December 12, 2011 | 2
In the words of Maite Nkoana-Mashabane*, President of the Durban UN Climate Change Conference, “we should not let the perfect become the enemy of the good and the possible.” Given the thousands of fossil fuel-fired power plants around the world (including about 3,000 in North American alone), this “good and possible” likely means a future that includes coal, natural gas, and oil as primary energy resources. So, how can we use these fossil fuels in a more environmentally responsible way within practical constraints? One option could be found in the flexible operation of carbon capture and sequestration technology on the world’s coal-fired power plants.
Carbon capture and sequestration (CCS) technology is designed to prevent carbon dioxide (CO2) from being released into the air by fossil fuel-fired power plants. In most cases, the “capture” portion of CCS refer to separating carbon dioxide from the power plant’s exhaust fumes using scrubbers and solvents. The gas is then compressed and stored – a.k.a. “sequestered” – in either underground caverns (called “geological storage”) or in man-made facilities (i.e. tanks). In some cases, this gas can be piped to local oil fields to help increase production through enhanced oil recovery.
The process of capturing and sequestering carbon dioxide is not free. It not only comes with a hefty initial price tag for equipment additions and retrofits, but the operation of CCS equipment itself requires power. And, this power comes from the power plant itself, meaning that more fossil fuels must be burned to produce the same net amount of electricity out of the plant. Cost considerations have led many researchers to consider their options for reducing both the initial capital investment and the daily energy requirements of a CCS-equipped power plant1.
According to a paper by Cohen, et al. in the Journal of Energy Resources Technology (JERT), turning CO2 capture on and off in response to electricity demand could allow regions to realize significant environmental gains without the types of extreme economic impact that CCS critics fear. In this paper, the authors present an analysis of a post-combustion carbon capture and sequestration system, where this greenhouse gas is captured using a series of scrubbers placed after the boiler and initial high-pressure turbine.
But, unlike most CCS technology, where the system is either “on” or “off” at all times when the power plant is generating electricity, the analysis presented in this paper focuses on a flexible system. In the author’s analysis, carbon dioxide is captured and released in order to maximize the profit of the power plant itself in the face of a range of carbon prices and market conditions2.

● **Source material**:

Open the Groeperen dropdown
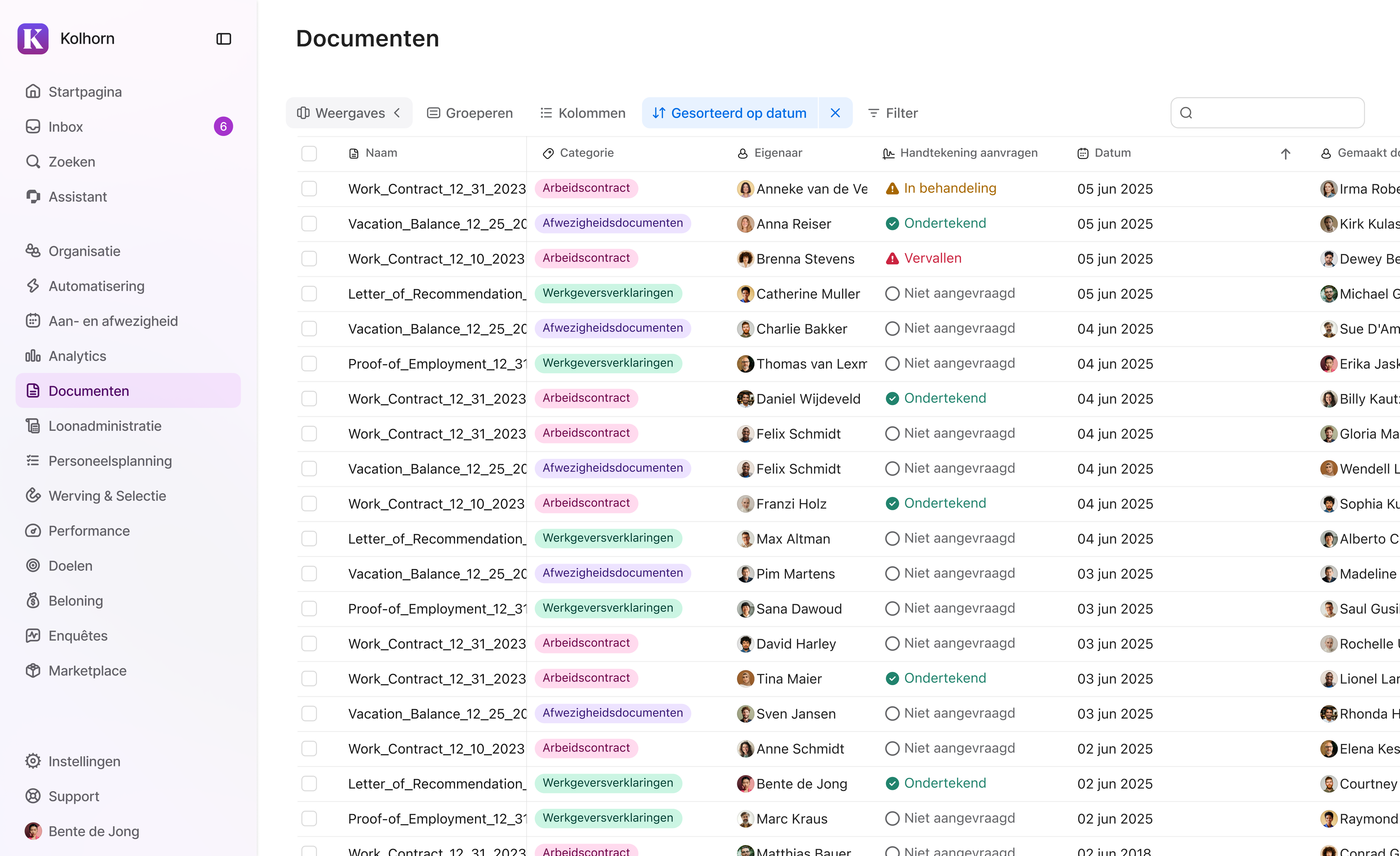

● **Problem 1**: Please retype the part of the carbon capture passage that begins at the words "The process of" and ends after "CCS-equipped power plant1.".
● **Problem 2**: Extend the carbon capture passage with new sentences that pick up after its last one.
The lines above are separate from the carbon capture passage.

● **Exercise answer 1**:
The process of capturing and sequestering carbon dioxide is not free. It not only comes with a hefty initial price tag for equipment additions and retrofits, but the operation of CCS equipment itself requires power. And, this power comes from the power plant itself, meaning that more fossil fuels must be burned to produce the same net amount of electricity out of the plant. Cost considerations have led many researchers to consider their options for reducing both the initial capital investment and the daily energy requirements of a CCS-equipped power plant1.

● **Exercise answer 2**:
According to the authors of this paper, this process could be important because:
“Coal consumption accounted for 36% of America’s CO2 emissions in 2005,yet because coal is a relatively inexpensive, widely available, and politically secure fuel, its use is projected to grow in the coming decades3. In order for coal to contribute to the U.S. energy mix without detriment to an environmentally acceptable future, implementation of carbon capture and sequestration (CCS) technology is critical. Techno-economic studies establish the large expense of CCS due to substantial energy requirements and capital costs. However, such analyses typically ignore operating dynamics in response to diurnal and seasonal variations in electricity demand and pricing, and they assume that CO2 capture systems operate continuously at high CO2 removal and permanently consume a large portion of gross plant generation capacity.“
Translation: Coal is cheap and abundant, but it is also responsible for a lot of greenhouse gas emissions. CCS technology might be able to help reduce the environmental impact of coal. But, CCS is expensive and it requires a lot of energy. The cost of CCS might be lowered if the system was allowed to respond to electricity market signals.
“In contrast, this study uses an electric grid-level dynamic framework to consider the possibility of turning CO2 capture systems off during peak electricity demands to regain generation capacity lost to CO2 capture energy requirements. This practice eliminates the need to build additional generation capacity to make up for CO2 capture energy requirements, and it might allow plant operators to benefit from selling more electricity during high price time periods. Post-combustion CO2 absorption and stripping is a leading capture technology that, unlike many other capture methods, is particularly suited for flexible or on/off operation…By eliminating the need for new capacity to replace output lost to CO2 capture energy requirements, flexible CO2 capture could save billions of dollars in capital costs. Since capture systems remain on for most of the year, flexible capture still achieves substantial CO2 emissions reductions.”
Translation: If power plants were to turn CCS technology on or off in response to the market price of electricity, they could realize the bulk of the potential environmental gain while saving BILLIONS of dollars.
Perhaps the “good and possible” alternative to 1) closing the world’s fossil-fuel based power plants or 2) continuing to pump large amounts of carbon dioxide into the air could be found in the flexible use of carbon capture and storage technology.
*Presumably referring to Voltaire’s famous quote “Le mieux est l’ennemi du bien” or “The best is the enemy of good.”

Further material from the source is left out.